The type I error is out of control (realy???)
#' @description generates differents of (paired) counts from a poisson with mean rchisq(df=df)+delta and rchisq(df=df)
r_counts_pair <- function(n,delta=0,df=2){
means=1/rchisq(n=n,df = df)
means[means==0]=.5
means[means>=1000]=1000
y=rpois(n = n,lambda = means+delta)-
rpois(n = n,lambda = means)
y
}
n=10
Y=matrix(r_counts_pair (n*Bsim,df=1),n,Bsim)
ps=apply(Y,2,function(y)t.test(y)$p.value)
plot.ecdf(ps);abline(0,1)
ps.prm=p.value(flip(Y))
plot.ecdf(ps.prm,add=TRUE,col="red")
pander(summaryResSim(cbind(param.t=ps,perm=ps.prm)))
Generating 2 independent samples
r_counts generates paired counts as in the description
#' @description generates counts
#' from a poisson with lambda = rchisq(df=df*theta)

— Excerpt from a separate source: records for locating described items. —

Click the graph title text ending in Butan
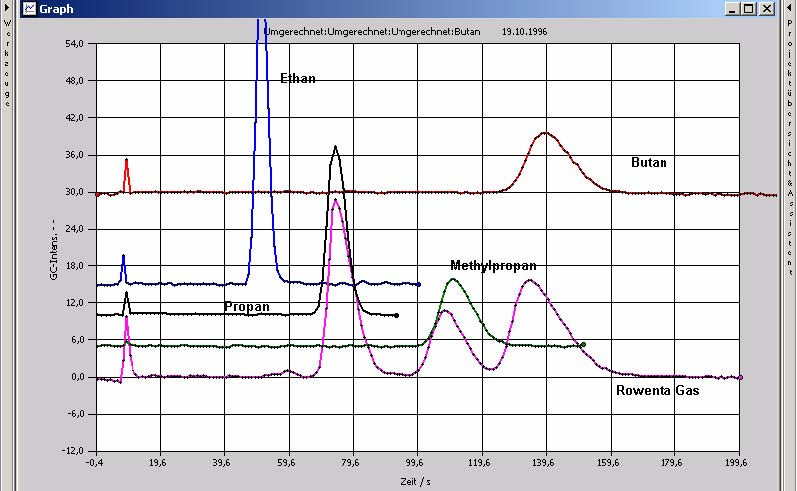Viewport: 797px width, 491px height. [x=372, y=31]
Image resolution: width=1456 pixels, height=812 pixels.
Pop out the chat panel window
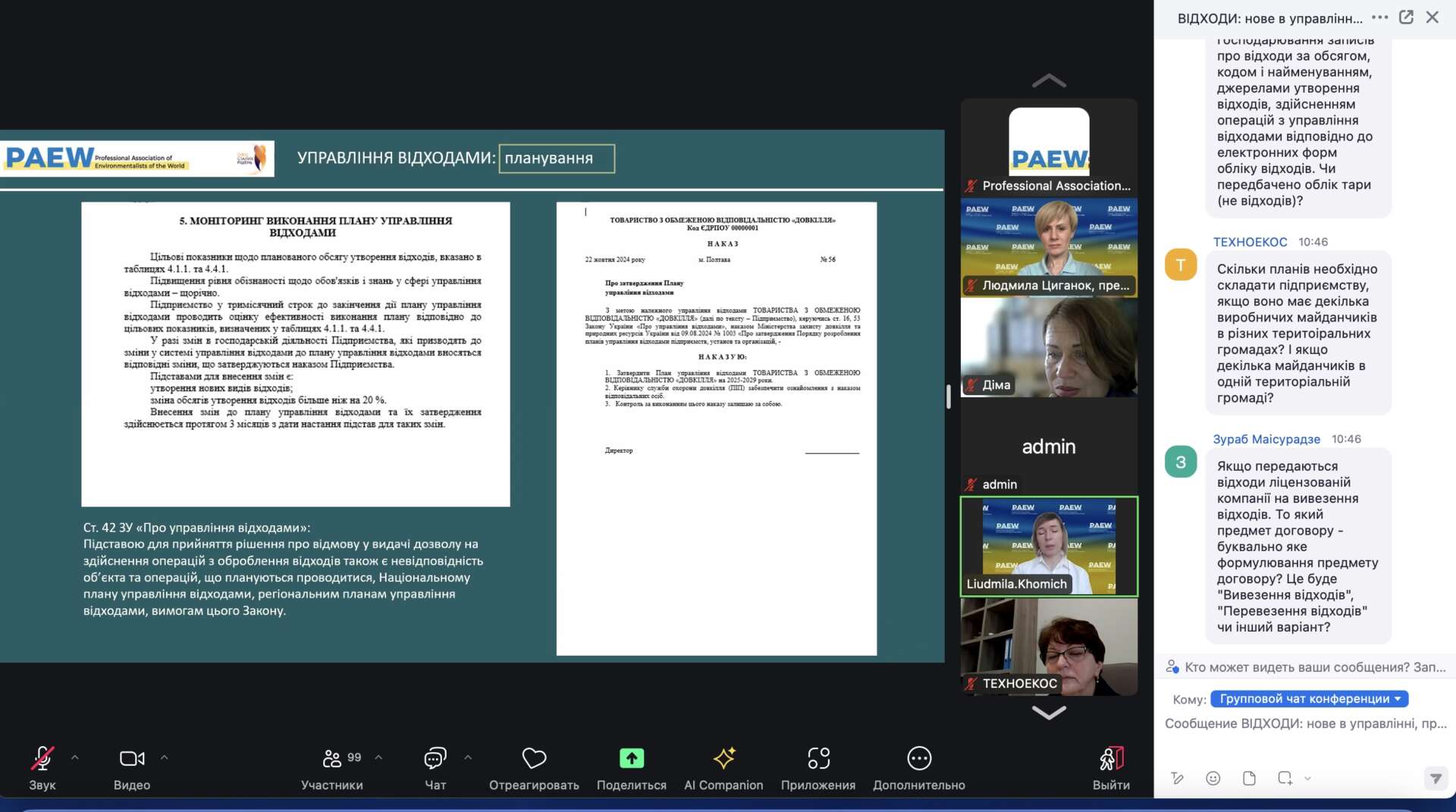click(1406, 17)
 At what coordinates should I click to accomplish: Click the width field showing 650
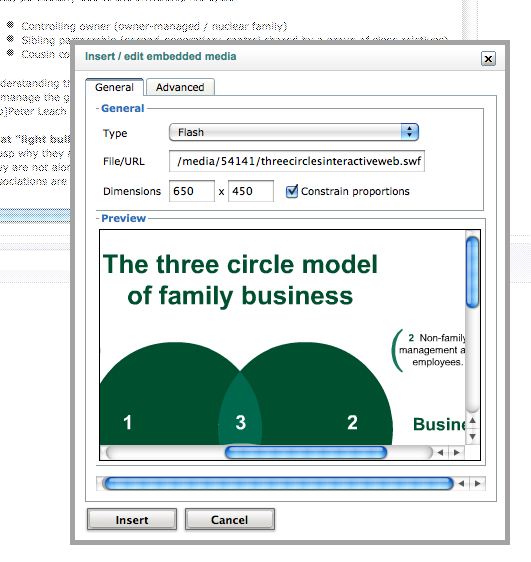point(192,191)
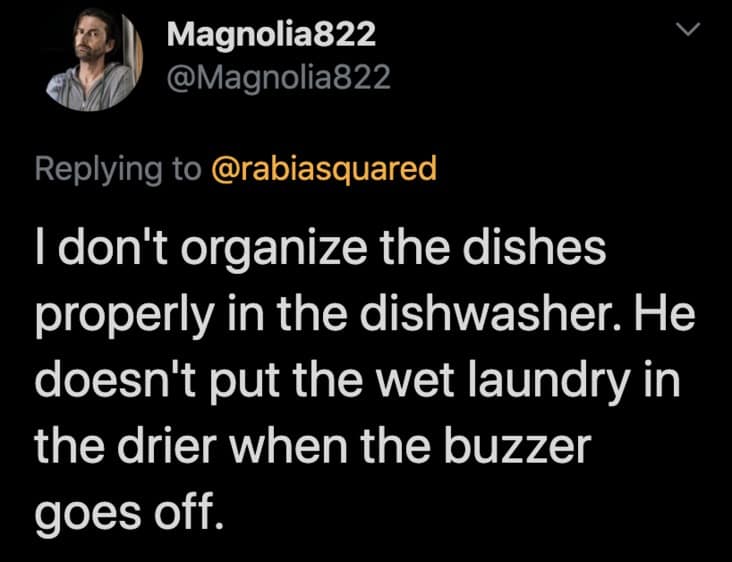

#' If means is not null, it generates from a poisson with given (fixed?) parameter lambda.
#'
r_counts <- function(n,theta=1,df=2,lambda=NULL){
# if(!is.finite(disp))
# rpois(n,lambda=exp(mu)) else
# rnbinom(n,mu=exp(mu),size=exp(disp))
if (is.null(lambda)) lambda=rchisq(n=n,df = df)
# if(is(lambda,"try-error")) {browser()}
lambda[lambda<.5]=.5
lambda[lambda>10000]=10000
y=rpois(n = n,lambda = lambda*theta)
y
}
set.seed(1)
n=14
theta=1
df=5
x=rep(0:1,each=n/2)
Y=rbind(matrix(r_counts(Bsim*n/2,df=df),n/2),matrix(r_counts(Bsim*n/2,df=df,theta=theta),n/2))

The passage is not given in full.